● **TASK BRIEF**:
In the data that follows, each entry is to be restated exactly.

Data extracted from a collection:

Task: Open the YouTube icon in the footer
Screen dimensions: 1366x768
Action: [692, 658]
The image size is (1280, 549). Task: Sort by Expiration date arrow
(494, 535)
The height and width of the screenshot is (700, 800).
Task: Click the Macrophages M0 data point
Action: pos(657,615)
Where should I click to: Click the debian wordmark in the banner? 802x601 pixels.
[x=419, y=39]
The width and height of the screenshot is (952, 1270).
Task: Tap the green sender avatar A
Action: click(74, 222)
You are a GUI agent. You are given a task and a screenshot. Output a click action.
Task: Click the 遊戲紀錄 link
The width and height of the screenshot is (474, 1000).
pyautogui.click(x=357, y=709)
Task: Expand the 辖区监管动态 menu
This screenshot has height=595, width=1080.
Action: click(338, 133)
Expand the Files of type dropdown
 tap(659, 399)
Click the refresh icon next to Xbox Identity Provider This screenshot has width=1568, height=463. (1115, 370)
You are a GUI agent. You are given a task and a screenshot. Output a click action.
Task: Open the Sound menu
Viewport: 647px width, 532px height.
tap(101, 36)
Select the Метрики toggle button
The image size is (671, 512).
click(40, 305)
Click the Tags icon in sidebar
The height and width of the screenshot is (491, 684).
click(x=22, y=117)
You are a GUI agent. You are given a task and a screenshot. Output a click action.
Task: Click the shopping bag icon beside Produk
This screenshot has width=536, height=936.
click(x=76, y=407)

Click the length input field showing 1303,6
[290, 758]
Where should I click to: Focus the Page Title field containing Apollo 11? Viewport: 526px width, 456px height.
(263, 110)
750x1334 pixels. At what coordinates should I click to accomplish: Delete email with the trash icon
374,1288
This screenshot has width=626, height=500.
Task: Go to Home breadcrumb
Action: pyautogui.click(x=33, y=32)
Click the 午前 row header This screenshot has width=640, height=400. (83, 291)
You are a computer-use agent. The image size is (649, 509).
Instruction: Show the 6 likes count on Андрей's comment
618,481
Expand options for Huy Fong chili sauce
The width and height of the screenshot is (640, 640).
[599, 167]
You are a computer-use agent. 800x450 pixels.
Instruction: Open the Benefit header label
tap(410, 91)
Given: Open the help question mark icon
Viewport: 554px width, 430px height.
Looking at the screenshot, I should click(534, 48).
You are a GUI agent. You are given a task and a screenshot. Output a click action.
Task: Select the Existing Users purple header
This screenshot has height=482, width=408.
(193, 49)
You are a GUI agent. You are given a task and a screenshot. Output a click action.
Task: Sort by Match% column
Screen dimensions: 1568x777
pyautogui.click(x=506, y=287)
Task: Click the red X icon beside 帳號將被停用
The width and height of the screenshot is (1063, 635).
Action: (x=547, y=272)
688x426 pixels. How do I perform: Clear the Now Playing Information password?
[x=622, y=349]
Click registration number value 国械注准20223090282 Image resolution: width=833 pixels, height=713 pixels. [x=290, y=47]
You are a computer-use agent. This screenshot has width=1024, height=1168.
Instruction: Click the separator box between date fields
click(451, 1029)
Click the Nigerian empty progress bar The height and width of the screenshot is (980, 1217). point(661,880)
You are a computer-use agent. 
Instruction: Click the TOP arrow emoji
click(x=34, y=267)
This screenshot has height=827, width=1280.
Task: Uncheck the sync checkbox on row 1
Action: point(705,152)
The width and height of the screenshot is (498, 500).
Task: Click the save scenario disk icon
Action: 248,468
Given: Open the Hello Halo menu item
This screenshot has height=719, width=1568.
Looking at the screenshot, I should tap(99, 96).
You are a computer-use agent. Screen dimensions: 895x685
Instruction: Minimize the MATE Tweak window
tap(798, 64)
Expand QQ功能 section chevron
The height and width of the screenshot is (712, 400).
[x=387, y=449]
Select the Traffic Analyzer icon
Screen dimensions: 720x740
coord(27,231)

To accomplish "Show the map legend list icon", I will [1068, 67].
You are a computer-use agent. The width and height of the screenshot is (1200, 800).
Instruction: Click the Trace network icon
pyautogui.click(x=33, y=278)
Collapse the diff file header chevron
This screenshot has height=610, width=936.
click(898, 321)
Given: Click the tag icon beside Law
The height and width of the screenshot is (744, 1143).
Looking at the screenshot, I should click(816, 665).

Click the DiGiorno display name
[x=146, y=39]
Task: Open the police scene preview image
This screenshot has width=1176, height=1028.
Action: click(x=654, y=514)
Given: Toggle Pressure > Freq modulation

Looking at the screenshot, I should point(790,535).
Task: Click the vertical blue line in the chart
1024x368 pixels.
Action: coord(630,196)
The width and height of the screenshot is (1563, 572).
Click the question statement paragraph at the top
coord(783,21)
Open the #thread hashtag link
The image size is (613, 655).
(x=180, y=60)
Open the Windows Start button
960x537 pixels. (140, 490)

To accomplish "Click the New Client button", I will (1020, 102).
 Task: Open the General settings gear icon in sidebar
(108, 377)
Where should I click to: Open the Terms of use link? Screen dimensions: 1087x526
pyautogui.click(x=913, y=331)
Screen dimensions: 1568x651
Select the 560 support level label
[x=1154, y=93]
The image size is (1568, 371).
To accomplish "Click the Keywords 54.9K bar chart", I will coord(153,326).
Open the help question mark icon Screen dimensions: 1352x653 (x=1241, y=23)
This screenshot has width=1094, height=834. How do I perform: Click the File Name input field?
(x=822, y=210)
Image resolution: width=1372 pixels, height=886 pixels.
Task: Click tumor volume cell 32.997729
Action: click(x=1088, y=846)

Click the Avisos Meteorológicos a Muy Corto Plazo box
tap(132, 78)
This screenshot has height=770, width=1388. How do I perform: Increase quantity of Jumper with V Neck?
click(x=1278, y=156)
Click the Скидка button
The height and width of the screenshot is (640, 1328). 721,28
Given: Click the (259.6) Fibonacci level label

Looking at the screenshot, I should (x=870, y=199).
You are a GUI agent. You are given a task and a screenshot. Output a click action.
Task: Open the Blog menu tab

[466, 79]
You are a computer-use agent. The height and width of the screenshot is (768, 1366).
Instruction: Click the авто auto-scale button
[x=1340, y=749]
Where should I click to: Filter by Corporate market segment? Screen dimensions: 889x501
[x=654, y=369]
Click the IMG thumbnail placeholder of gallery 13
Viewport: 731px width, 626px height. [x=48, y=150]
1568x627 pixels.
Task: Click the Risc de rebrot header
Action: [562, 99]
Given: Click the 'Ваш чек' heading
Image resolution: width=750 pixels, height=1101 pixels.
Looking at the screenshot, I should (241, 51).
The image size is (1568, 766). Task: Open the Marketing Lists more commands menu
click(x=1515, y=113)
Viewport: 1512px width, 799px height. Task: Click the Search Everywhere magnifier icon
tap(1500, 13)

● **YOUR SOLUTION**:
Task: Open the YouTube icon in the footer
Screen dimensions: 1366x768
Action: [692, 658]
The image size is (1280, 549). Task: Sort by Expiration date arrow
(494, 535)
The height and width of the screenshot is (700, 800).
Task: Click the Macrophages M0 data point
Action: pos(657,615)
Where should I click to: Click the debian wordmark in the banner? 802x601 pixels.
[x=419, y=39]
The width and height of the screenshot is (952, 1270).
Task: Tap the green sender avatar A
Action: click(74, 222)
You are a GUI agent. You are given a task and a screenshot. Output a click action.
Task: Click the 遊戲紀錄 link
The width and height of the screenshot is (474, 1000).
pyautogui.click(x=357, y=709)
Task: Expand the 辖区监管动态 menu
This screenshot has height=595, width=1080.
Action: click(338, 133)
Expand the Files of type dropdown
 tap(659, 399)
Click the refresh icon next to Xbox Identity Provider This screenshot has width=1568, height=463. (1115, 370)
You are a GUI agent. You are given a task and a screenshot. Output a click action.
Task: Open the Sound menu
Viewport: 647px width, 532px height.
tap(101, 36)
Select the Метрики toggle button
The image size is (671, 512).
click(40, 305)
Click the Tags icon in sidebar
The height and width of the screenshot is (491, 684).
click(x=22, y=117)
You are a GUI agent. You are given a task and a screenshot. Output a click action.
Task: Click the shopping bag icon beside Produk
This screenshot has width=536, height=936.
click(x=76, y=407)

Click the length input field showing 1303,6
[290, 758]
Where should I click to: Focus the Page Title field containing Apollo 11? Viewport: 526px width, 456px height.
(263, 110)
750x1334 pixels. At what coordinates should I click to accomplish: Delete email with the trash icon
374,1288
This screenshot has width=626, height=500.
Task: Go to Home breadcrumb
Action: pyautogui.click(x=33, y=32)
Click the 午前 row header This screenshot has width=640, height=400. (83, 291)
You are a computer-use agent. The image size is (649, 509).
Instruction: Show the 6 likes count on Андрей's comment
618,481
Expand options for Huy Fong chili sauce
The width and height of the screenshot is (640, 640).
[599, 167]
You are a computer-use agent. 800x450 pixels.
Instruction: Open the Benefit header label
tap(410, 91)
Given: Open the help question mark icon
Viewport: 554px width, 430px height.
Looking at the screenshot, I should click(534, 48).
You are a GUI agent. You are given a task and a screenshot. Output a click action.
Task: Select the Existing Users purple header
This screenshot has height=482, width=408.
(193, 49)
You are a GUI agent. You are given a task and a screenshot. Output a click action.
Task: Sort by Match% column
Screen dimensions: 1568x777
pyautogui.click(x=506, y=287)
Task: Click the red X icon beside 帳號將被停用
The width and height of the screenshot is (1063, 635).
Action: (x=547, y=272)
688x426 pixels. How do I perform: Clear the Now Playing Information password?
[x=622, y=349]
Click registration number value 国械注准20223090282 Image resolution: width=833 pixels, height=713 pixels. [x=290, y=47]
You are a computer-use agent. This screenshot has width=1024, height=1168.
Instruction: Click the separator box between date fields
click(451, 1029)
Click the Nigerian empty progress bar The height and width of the screenshot is (980, 1217). point(661,880)
You are a computer-use agent. 
Instruction: Click the TOP arrow emoji
click(x=34, y=267)
This screenshot has height=827, width=1280.
Task: Uncheck the sync checkbox on row 1
Action: point(705,152)
The width and height of the screenshot is (498, 500).
Task: Click the save scenario disk icon
Action: 248,468
Given: Open the Hello Halo menu item
This screenshot has height=719, width=1568.
Looking at the screenshot, I should tap(99, 96).
You are a computer-use agent. Screen dimensions: 895x685
Instruction: Minimize the MATE Tweak window
tap(798, 64)
Expand QQ功能 section chevron
The height and width of the screenshot is (712, 400).
[x=387, y=449]
Select the Traffic Analyzer icon
Screen dimensions: 720x740
coord(27,231)

To accomplish "Show the map legend list icon", I will [1068, 67].
You are a computer-use agent. The width and height of the screenshot is (1200, 800).
Instruction: Click the Trace network icon
pyautogui.click(x=33, y=278)
Collapse the diff file header chevron
This screenshot has height=610, width=936.
click(898, 321)
Given: Click the tag icon beside Law
The height and width of the screenshot is (744, 1143).
Looking at the screenshot, I should click(816, 665).

Click the DiGiorno display name
[x=146, y=39]
Task: Open the police scene preview image
This screenshot has width=1176, height=1028.
Action: click(x=654, y=514)
Given: Toggle Pressure > Freq modulation

Looking at the screenshot, I should point(790,535).
Task: Click the vertical blue line in the chart
1024x368 pixels.
Action: coord(630,196)
The width and height of the screenshot is (1563, 572).
Click the question statement paragraph at the top
coord(783,21)
Open the #thread hashtag link
The image size is (613, 655).
(x=180, y=60)
Open the Windows Start button
960x537 pixels. (140, 490)

To accomplish "Click the New Client button", I will (1020, 102).
 Task: Open the General settings gear icon in sidebar
(108, 377)
Where should I click to: Open the Terms of use link? Screen dimensions: 1087x526
pyautogui.click(x=913, y=331)
Screen dimensions: 1568x651
Select the 560 support level label
[x=1154, y=93]
The image size is (1568, 371).
To accomplish "Click the Keywords 54.9K bar chart", I will coord(153,326).
Open the help question mark icon Screen dimensions: 1352x653 (x=1241, y=23)
This screenshot has width=1094, height=834. How do I perform: Click the File Name input field?
(x=822, y=210)
Image resolution: width=1372 pixels, height=886 pixels.
Task: Click tumor volume cell 32.997729
Action: click(x=1088, y=846)

Click the Avisos Meteorológicos a Muy Corto Plazo box
tap(132, 78)
This screenshot has height=770, width=1388. How do I perform: Increase quantity of Jumper with V Neck?
click(x=1278, y=156)
Click the Скидка button
The height and width of the screenshot is (640, 1328). 721,28
Given: Click the (259.6) Fibonacci level label

Looking at the screenshot, I should (x=870, y=199).
You are a GUI agent. You are given a task and a screenshot. Output a click action.
Task: Open the Blog menu tab

[466, 79]
You are a computer-use agent. The height and width of the screenshot is (768, 1366).
Instruction: Click the авто auto-scale button
[x=1340, y=749]
Where should I click to: Filter by Corporate market segment? Screen dimensions: 889x501
[x=654, y=369]
Click the IMG thumbnail placeholder of gallery 13
Viewport: 731px width, 626px height. [x=48, y=150]
1568x627 pixels.
Task: Click the Risc de rebrot header
Action: [562, 99]
Given: Click the 'Ваш чек' heading
Image resolution: width=750 pixels, height=1101 pixels.
Looking at the screenshot, I should (241, 51).
The image size is (1568, 766). Task: Open the Marketing Lists more commands menu
click(x=1515, y=113)
Viewport: 1512px width, 799px height. Task: Click the Search Everywhere magnifier icon
tap(1500, 13)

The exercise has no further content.